3. Collect data and ask questions. Several conference sessions addressed the importance of data. Haman could have used that lesson. When King Ahasuerus asked how he would honor a great man, Haman said he would dress that person in royal robes and lead him around on the king’s horse. Haman assumed the king was talking about him, but it turns out the king was asking how to honor Mordechai. If Haman had done things thoughtfully, he would have first gathered data and then answered based on that. We need to make sure our tech decisions are data-driven as well.

4. Just because you build it doesn’t mean they’ll come. Haman built gallows for Mordechai. But, it turned out that’s not what the community (and in this case, the king) wanted. In fact, Haman ended up being the guy who was hanged. So don’t assume that just because you build something, people will want it. Maybe you’ll be the only guy using that tool in the end!

5. Go big or go home. Be loud and bold and crazy. Like Esther, be yourself. And be willing to make noise. Wear a mask occasionally. Experiment with tech. Try new things on for size.

6. Don’t drink and tweet. Be responsible. Though it’s a mitzvah (commandment) to get so drunk on Purim that you don’t know the difference between Drupal and Wordpress – or Salesforce and Oracle – drink responsibly.
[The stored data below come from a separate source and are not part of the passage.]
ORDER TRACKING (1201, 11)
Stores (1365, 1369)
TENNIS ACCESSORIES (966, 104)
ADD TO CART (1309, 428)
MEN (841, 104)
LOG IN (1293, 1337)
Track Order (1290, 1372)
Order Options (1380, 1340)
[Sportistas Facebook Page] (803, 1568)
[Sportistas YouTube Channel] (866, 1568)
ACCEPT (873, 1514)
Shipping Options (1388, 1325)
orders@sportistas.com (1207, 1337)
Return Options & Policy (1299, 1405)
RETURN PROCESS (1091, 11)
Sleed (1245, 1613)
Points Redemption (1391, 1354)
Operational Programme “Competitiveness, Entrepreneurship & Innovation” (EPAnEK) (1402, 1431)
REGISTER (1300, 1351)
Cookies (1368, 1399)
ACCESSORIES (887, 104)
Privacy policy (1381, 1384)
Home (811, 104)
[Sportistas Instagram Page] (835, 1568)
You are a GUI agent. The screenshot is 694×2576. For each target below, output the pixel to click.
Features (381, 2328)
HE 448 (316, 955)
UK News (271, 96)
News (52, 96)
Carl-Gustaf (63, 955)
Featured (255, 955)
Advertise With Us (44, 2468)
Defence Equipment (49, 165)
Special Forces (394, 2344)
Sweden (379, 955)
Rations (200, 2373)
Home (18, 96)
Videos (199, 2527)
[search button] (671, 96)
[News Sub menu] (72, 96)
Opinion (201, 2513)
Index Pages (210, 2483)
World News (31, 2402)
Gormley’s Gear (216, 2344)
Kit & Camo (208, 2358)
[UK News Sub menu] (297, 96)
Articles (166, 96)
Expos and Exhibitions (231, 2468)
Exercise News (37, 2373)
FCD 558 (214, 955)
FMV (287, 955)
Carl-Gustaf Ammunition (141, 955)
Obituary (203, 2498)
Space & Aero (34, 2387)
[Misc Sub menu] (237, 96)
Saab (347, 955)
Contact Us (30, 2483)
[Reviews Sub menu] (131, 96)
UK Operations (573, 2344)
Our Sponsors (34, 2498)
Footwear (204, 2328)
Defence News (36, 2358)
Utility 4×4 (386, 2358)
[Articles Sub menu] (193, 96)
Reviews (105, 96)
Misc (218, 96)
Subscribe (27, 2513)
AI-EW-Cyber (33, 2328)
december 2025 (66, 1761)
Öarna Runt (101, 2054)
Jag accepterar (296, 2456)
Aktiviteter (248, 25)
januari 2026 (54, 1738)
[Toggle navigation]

7. Segment your audience. If we were writing and disseminating the Book of Esther today, we would share it differently with each audience. For example, kids would get a text about hamantaschen (cookies), queens, and noisemakers. Adults would get an email about nudity, drinking and violence.

8. Think before you hit send. King Ahasuerus had already decreed that all the Jews should be killed – before Esther told him she was Jewish. When he wanted to reverse the decree, it was too late. So the story had to end with the king allowing the Jews to defend themselves, and therefore tragically slaying tens of thousands. He would have been better off not issuing the decree in the first place.

9. Borrow from the past, but decide what to discard. The Bible is a series of myths and legends. Its authors were brilliant and creative. I still look to some of my ancestors’ writings for meaning – but not to all of their stories. Some are simply not meaningful to us today, so we also create our own authentic stories. It’s the same with technology. We have to decide what to hold on to and what no longer serves.

10. Be disruptive.

The Purim story is about disruption. Mordechai changed history by refusing to bow to Haman. Vashti disobeyed the king. Esther disrupted the norms too. In an effort to save the Jews, she appeared before the king without having first been summoned – a clear violation of royal protocol. The authors of the Book of Esther knew that it is through disruption that society moves forward, just as disruptive technology helps us create new markets and value streams today.

As someone who values the ongoing evolution of the Jewish experience, I celebrate disruptive Judaism and disruptive technology. Through disruption, innovation happens. Meaningful experiences emerge.